From the data below, please reproduce exactly everything from the line that contains "Given: Open a new browser tab" down to the line that contains "This screenshot has height=643, width=1195.", with both ends included.

■ Available data ■
########

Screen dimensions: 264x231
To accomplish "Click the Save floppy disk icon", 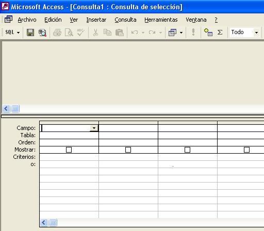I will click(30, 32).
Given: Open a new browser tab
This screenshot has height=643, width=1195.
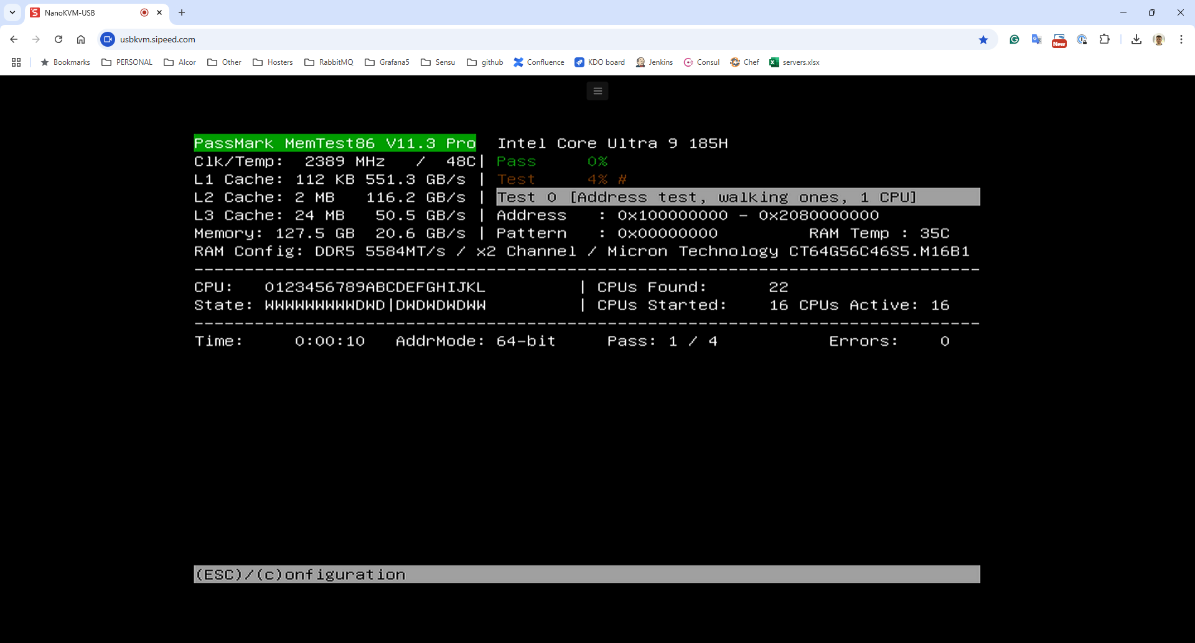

########

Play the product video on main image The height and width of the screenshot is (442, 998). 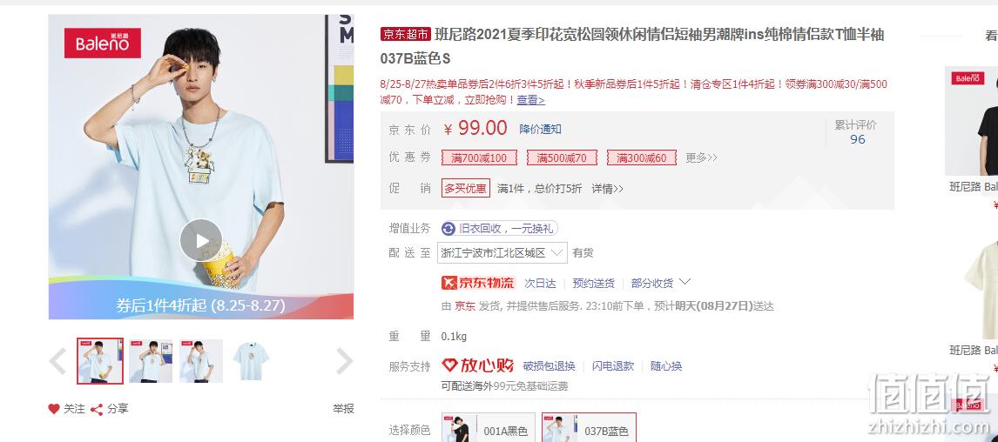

########

■ Exercise output ■
Given: Open a new browser tab
This screenshot has height=643, width=1195.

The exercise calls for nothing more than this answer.